* Task material
*** Block opens ***
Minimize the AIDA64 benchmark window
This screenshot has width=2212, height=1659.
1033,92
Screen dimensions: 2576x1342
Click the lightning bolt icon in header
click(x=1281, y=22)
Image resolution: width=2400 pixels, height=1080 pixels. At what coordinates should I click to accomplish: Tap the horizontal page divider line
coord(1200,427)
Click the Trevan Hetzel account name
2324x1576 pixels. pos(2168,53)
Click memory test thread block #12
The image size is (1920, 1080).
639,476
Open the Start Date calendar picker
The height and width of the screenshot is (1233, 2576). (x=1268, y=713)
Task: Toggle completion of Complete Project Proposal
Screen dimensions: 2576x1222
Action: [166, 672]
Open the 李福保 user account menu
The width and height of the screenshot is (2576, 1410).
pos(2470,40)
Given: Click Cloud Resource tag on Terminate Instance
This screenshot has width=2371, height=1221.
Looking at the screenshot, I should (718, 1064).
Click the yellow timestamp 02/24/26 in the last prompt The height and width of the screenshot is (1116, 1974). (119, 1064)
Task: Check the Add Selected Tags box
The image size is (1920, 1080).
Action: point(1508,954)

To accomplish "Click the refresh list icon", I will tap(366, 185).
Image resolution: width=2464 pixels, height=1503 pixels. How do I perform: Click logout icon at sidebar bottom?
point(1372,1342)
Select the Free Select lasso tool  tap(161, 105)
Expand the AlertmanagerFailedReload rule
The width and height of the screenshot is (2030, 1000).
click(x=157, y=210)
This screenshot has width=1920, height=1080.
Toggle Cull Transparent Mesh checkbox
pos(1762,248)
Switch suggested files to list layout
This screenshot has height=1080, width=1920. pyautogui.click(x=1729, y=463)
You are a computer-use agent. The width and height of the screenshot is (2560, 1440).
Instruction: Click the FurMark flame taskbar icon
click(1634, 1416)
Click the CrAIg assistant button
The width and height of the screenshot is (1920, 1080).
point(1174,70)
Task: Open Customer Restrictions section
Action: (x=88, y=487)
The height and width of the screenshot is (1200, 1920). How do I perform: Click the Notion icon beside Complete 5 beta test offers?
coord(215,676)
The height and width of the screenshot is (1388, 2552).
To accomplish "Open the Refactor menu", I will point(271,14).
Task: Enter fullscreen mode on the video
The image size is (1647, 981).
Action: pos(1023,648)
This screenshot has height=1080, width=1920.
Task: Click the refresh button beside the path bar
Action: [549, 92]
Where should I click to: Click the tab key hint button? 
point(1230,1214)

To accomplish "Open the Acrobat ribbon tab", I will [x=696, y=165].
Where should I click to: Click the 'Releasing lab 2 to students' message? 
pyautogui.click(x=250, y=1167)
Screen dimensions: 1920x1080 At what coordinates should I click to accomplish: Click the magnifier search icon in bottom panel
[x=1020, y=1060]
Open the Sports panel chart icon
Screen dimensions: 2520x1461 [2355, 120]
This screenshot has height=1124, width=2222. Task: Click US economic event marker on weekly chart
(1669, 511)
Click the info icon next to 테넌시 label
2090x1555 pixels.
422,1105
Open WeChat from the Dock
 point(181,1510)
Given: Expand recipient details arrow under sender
*** Block closes ***
* Work required
What lines hold the string "menu"? Pick them out of the data.

* Response to the task
Open the 李福保 user account menu
To accomplish "Open the Refactor menu", I will point(271,14).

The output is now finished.